Friday, August 22, 2008

RALEIGH (AP) - The Goldsboro mental hospital ward where a patient died after being ignored for more than 22 hours is closed and staff members involved have been removed from caring for patients directly, officials said Friday.

But Department of Health and Human Services Secretary Dempsey Benton said none of the 16 Cherry Hospital staff members who were supposed to care for 50-year-old Steven Sabock have been fired.

Instead, the staff members have been reassigned to other posts where they don't work with patients, he said. They will receive additional training and could be allowed to return to care positions in 60 days, Benton said.

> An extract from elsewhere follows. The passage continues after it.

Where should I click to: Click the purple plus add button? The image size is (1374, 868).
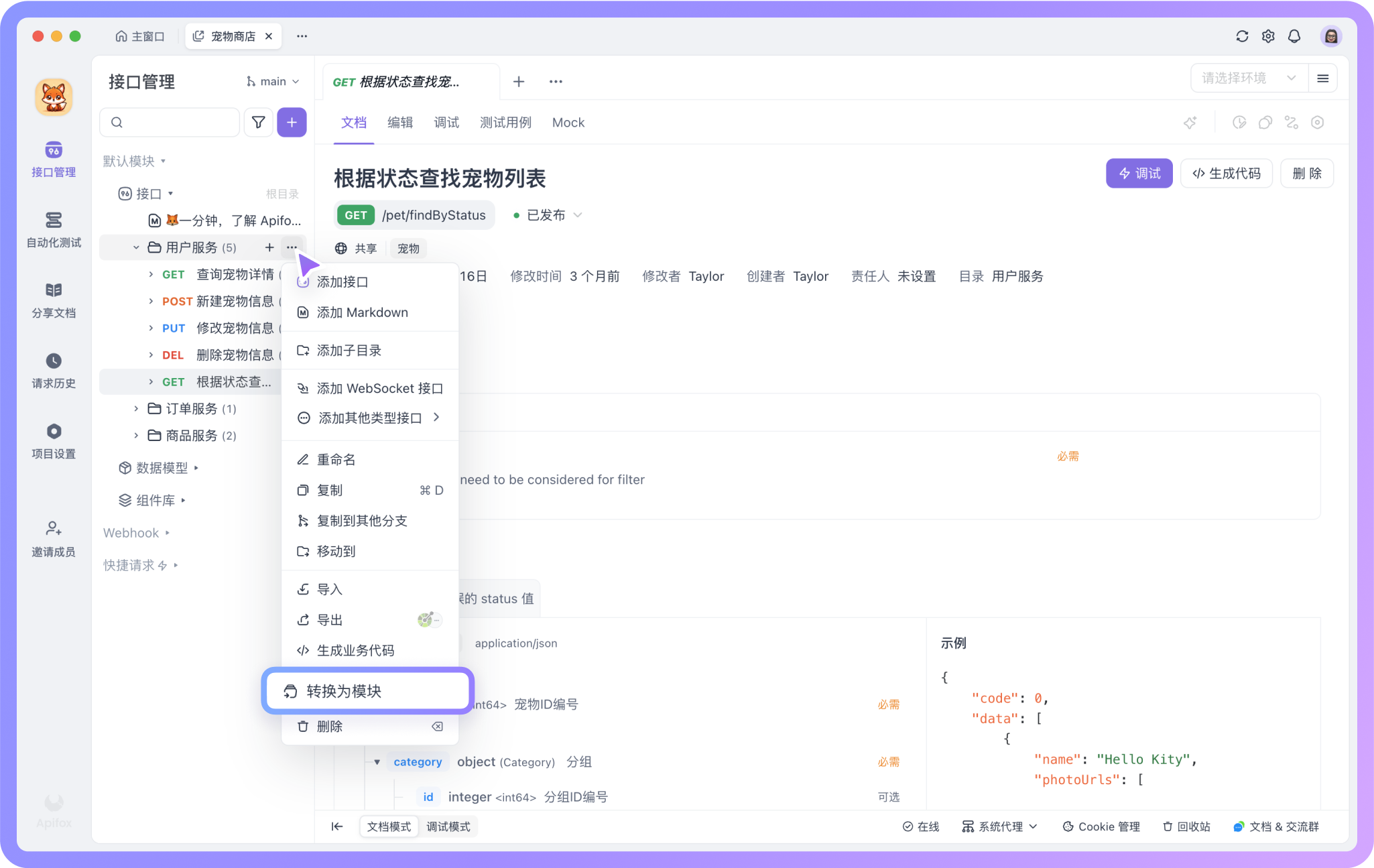(x=292, y=122)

"If and when they are deemed ready ... they will be returned to direct care, but under a shift supervisor," Benton said.

Sabock died April 29 after choking on medication and being left sitting in a chair for 22 hours and 34 minutes over the course of four work shifts.

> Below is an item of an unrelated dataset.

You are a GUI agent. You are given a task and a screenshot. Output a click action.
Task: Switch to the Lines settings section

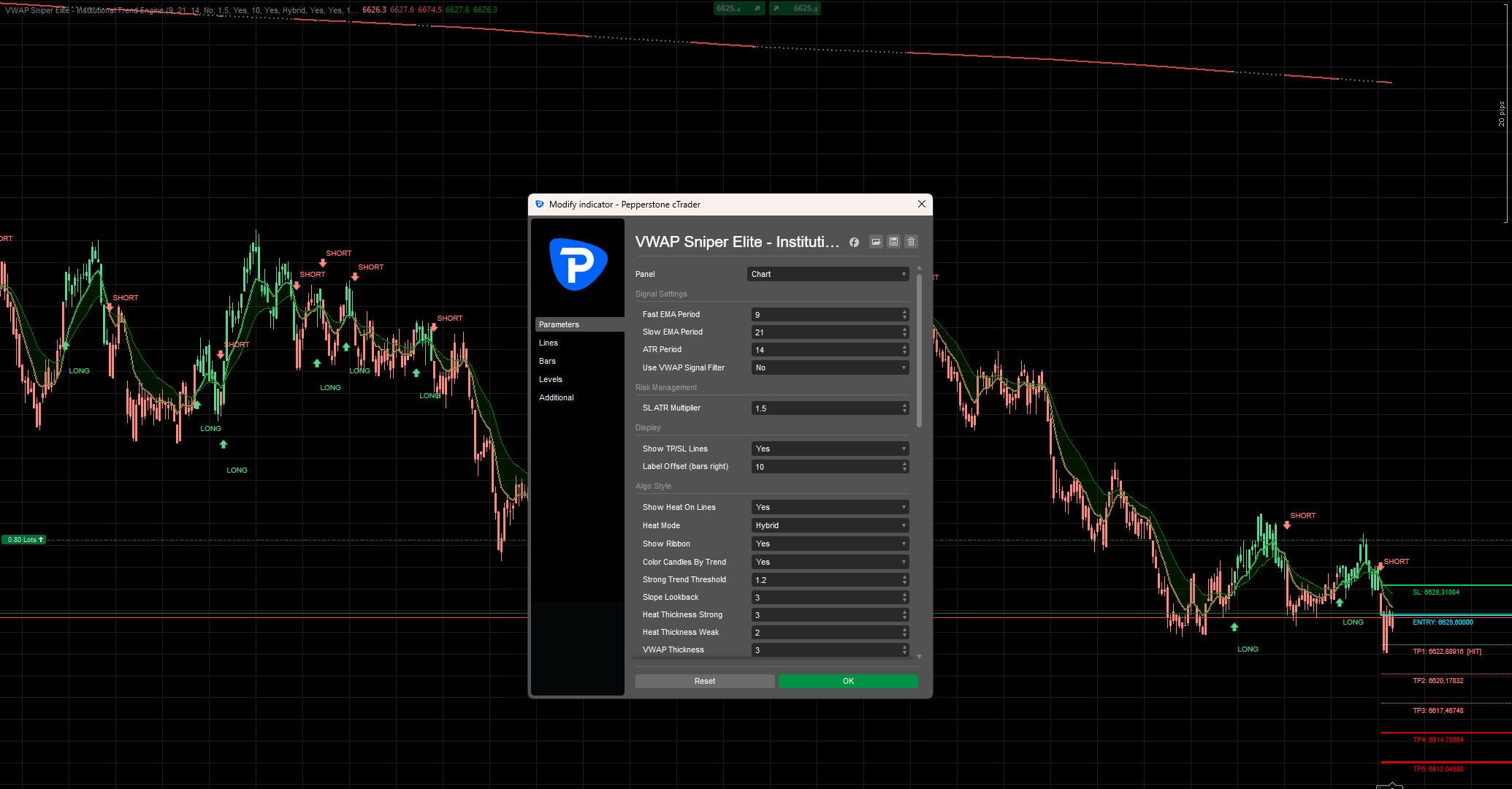(x=549, y=342)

Security cameras from the room where Sabock sat captured staff members playing cards and watching television.

Sabock's death has prompted federal officials to threaten to cut off funding.

So far, Benton said hospital officials have given medical staffers involved in Sabock's death up to five-day suspensions, although some have received as little as counseling. One nurse resigned.

Benton said that's "insufficient" but declined to say what he thinks is appropriate.

Debra Dihoff, executive director of the state chapter of the National Alliance on Mental Illness, said she was pleased that Benton said he wasn't satisfied with Cherry Hospital or the punishment individuals received. But she questioned why he hadn't intervened.

"It's outrageous to think we have it on video tape, this neglect and a patient's death, and that somebody in charge would get counseling," Dihoff said. "We're all just very troubled by that."

Though he heads the state department in charge of mental health, Benton said he has no power to fire the staff members who neglected Sabock. Benton said he's told the hospital's director, Dr. Jack St. Clair, to re-evaluate the disciplinary action.

Benton said he still has confidence in St. Clair now, more than a month since Cherry Hospital's own internal investigation wrapped up, and said the director has made progress on other fronts in the hospital.

Cherry Hospital has been criticized before for poor patient care and patient deaths, and federal officials have previously threatened to cut off funding to the facility. Benton has pledged to make the state's mental health division more transparent but acknowledged that didn't happen with Sabock's case.

Sabock's death only came to Benton's attention because of a recent federal investigation, he said.

That report, which was released Monday, found Cherry Hospital staff members didn't properly care for Sabock and that some tried to falsify reports about him.

Benton said that he thought falsifying the Sabock documents was a crime but said that the department's lawyers have said there isn't enough evidence to charge the staffers.

The report also faulted the hospital for an incident where a physician punched a patient with developmental disabilities after the teen bit him.

In an effort to provide better care, the ward where Sabock was staying - one of four at the hospital - has been shut down and staff members who weren't involved in Sabock's care have been reassigned to other parts of the facility, Benton said.

Closing the ward, normally used to provide less than a week of care, reduced the hospital's total number of beds to 251 from 274, so incoming patients will be sent to different facilities or placed in community care systems. The department also will quit admitting patients over the facility's capacity in an effort to ensure staff members are providing proper care.

Benton acknowledged Friday that closing the ward will put a greater burden on other parts of the state's mental health department which is already stretched thin.

"We will not take additional patients even though the need is obvious," Benton said.